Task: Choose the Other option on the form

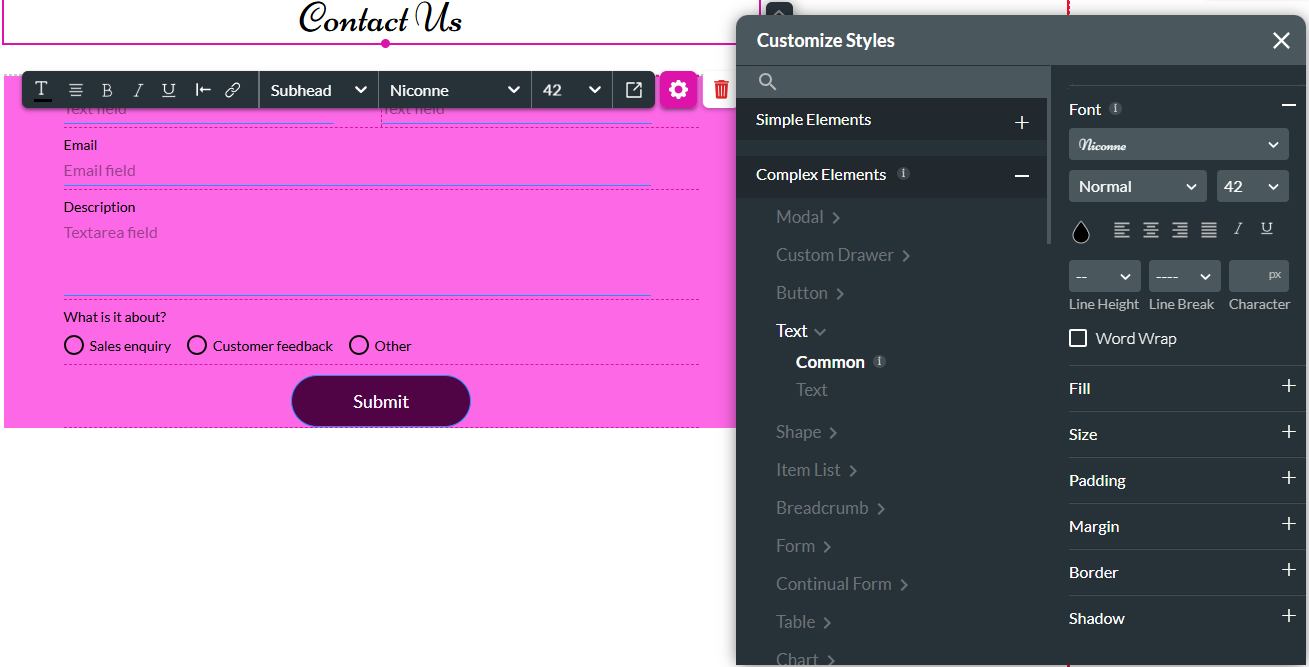Action: click(359, 345)
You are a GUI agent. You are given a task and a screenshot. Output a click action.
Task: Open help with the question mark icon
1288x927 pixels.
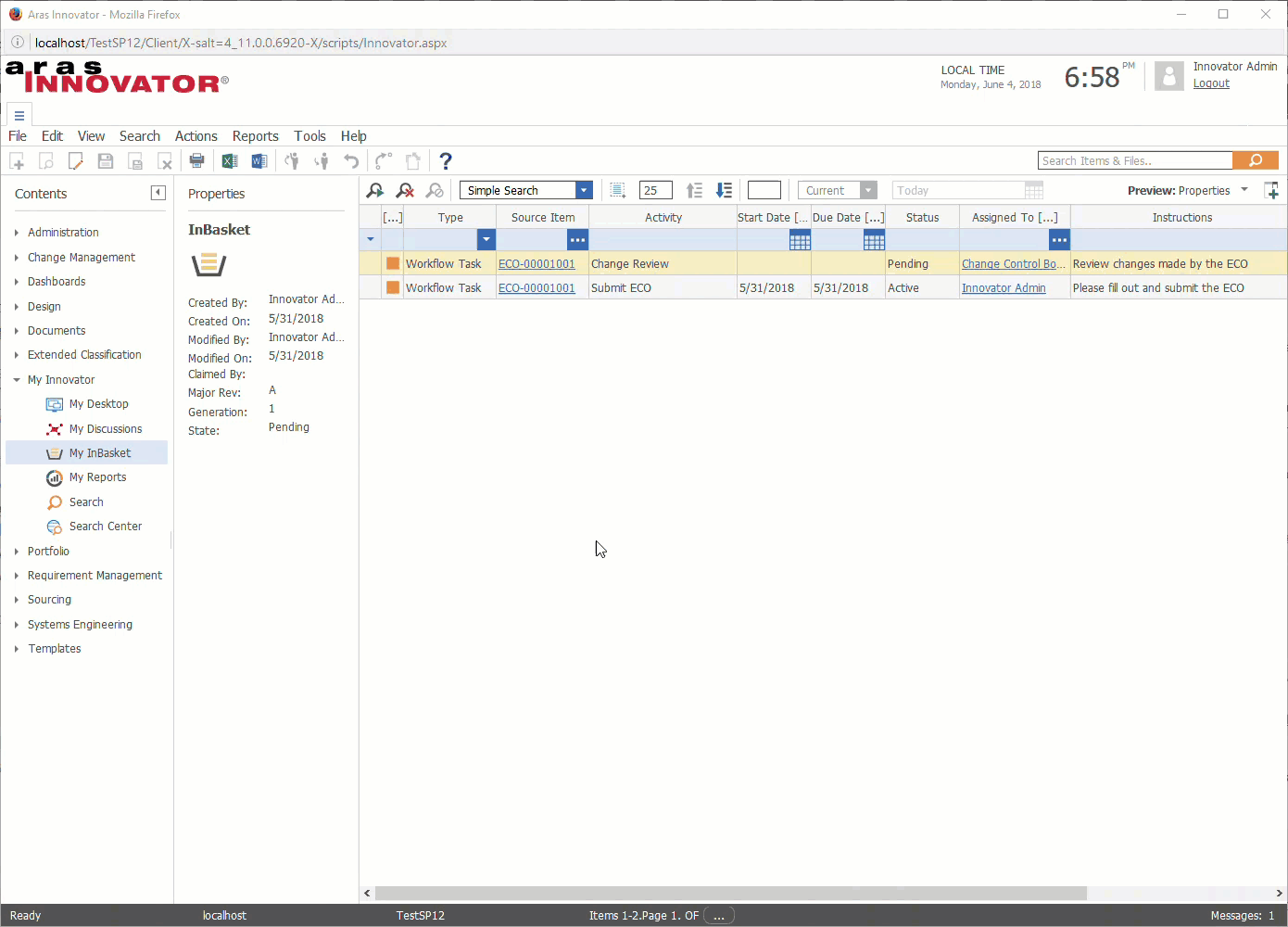point(446,161)
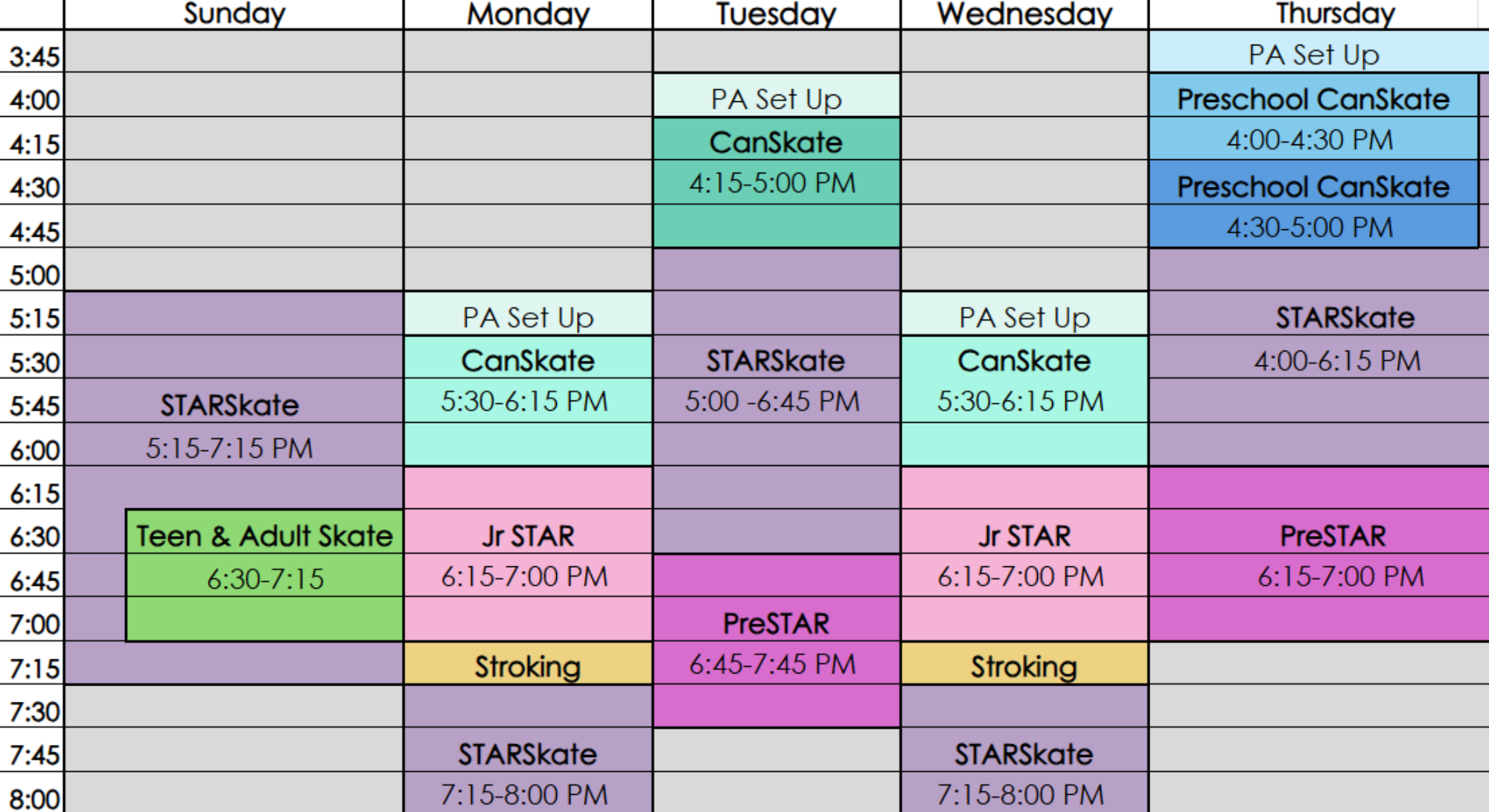Click the Tuesday column header
Viewport: 1489px width, 812px height.
(777, 14)
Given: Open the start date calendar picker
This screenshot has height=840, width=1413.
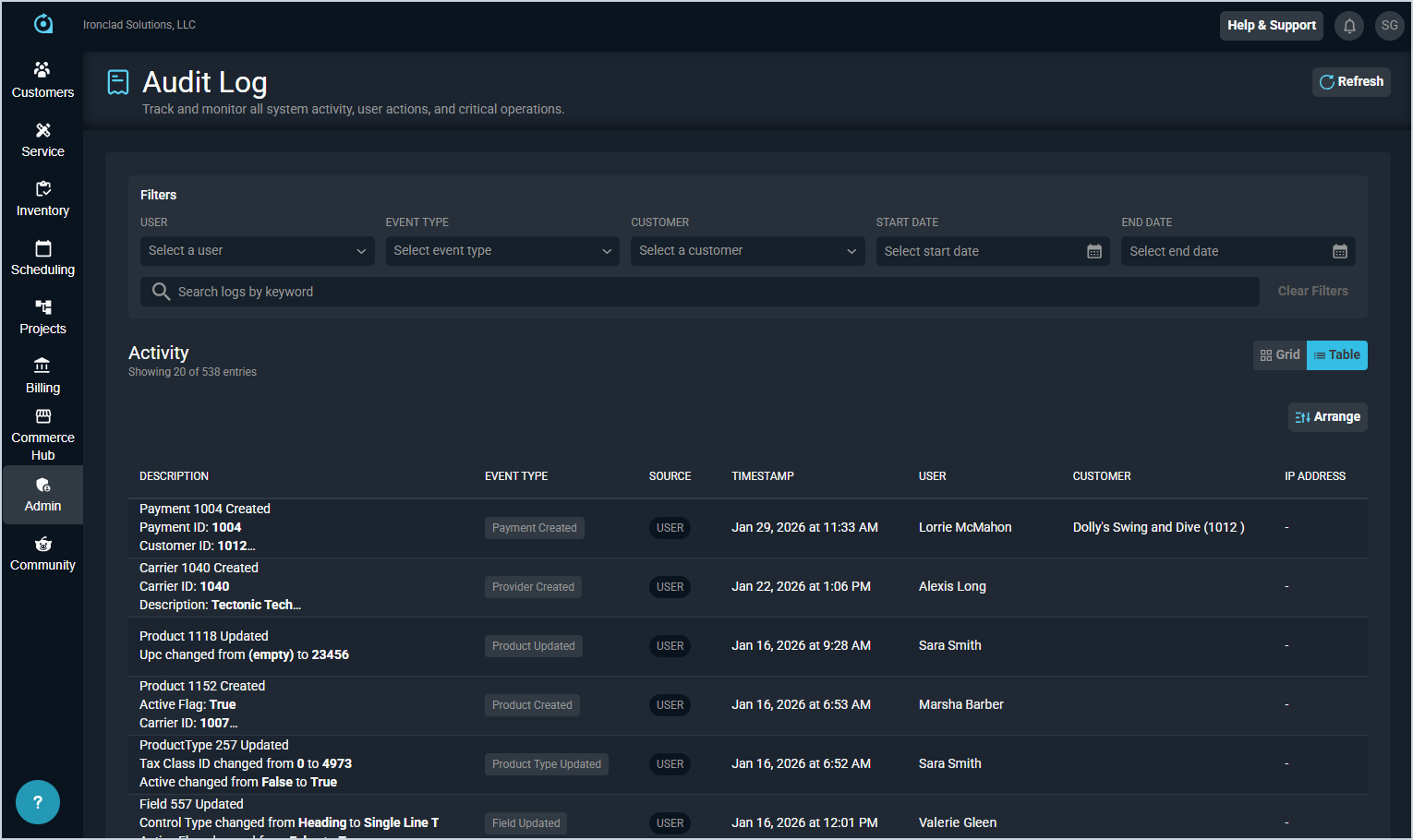Looking at the screenshot, I should 1094,251.
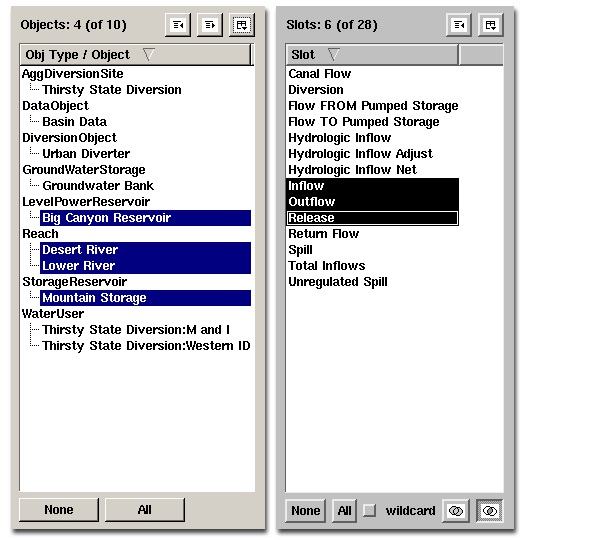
# # # # #
Copy each line of the listing that includes "Open".

Task: Open help with the question mark icon
Given: Open the start date calendar picker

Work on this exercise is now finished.